→ Task prompt: Can you rewrite the listing from the line with "Task: Click inside the Search input field" up to and including the line with "The width and", swapping "input field" for "text box" and leaving everything else as it is?

→ Dataset entries:
◇ ◇ ◇ ◇
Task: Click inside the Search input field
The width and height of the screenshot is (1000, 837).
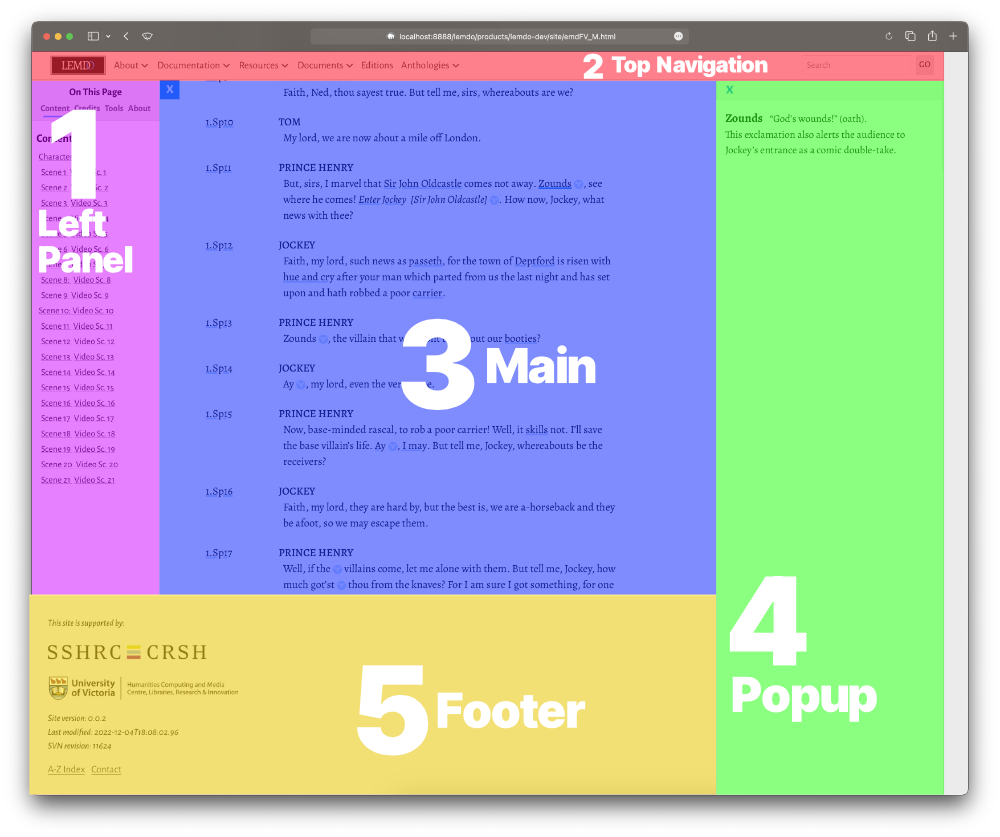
◇ ◇ ◇ ◇
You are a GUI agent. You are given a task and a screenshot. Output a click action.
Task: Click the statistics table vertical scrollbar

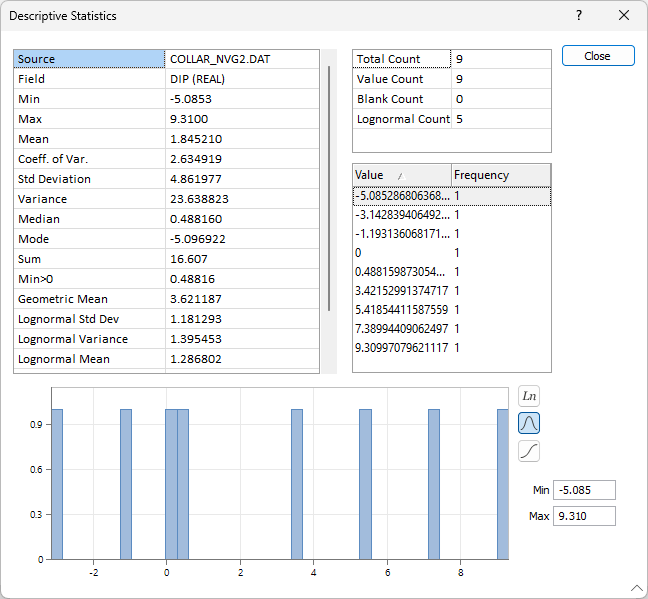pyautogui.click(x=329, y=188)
◇ ◇ ◇ ◇
→ Worked answer:
Task: Click inside the Search text box
The width and height of the screenshot is (1000, 837).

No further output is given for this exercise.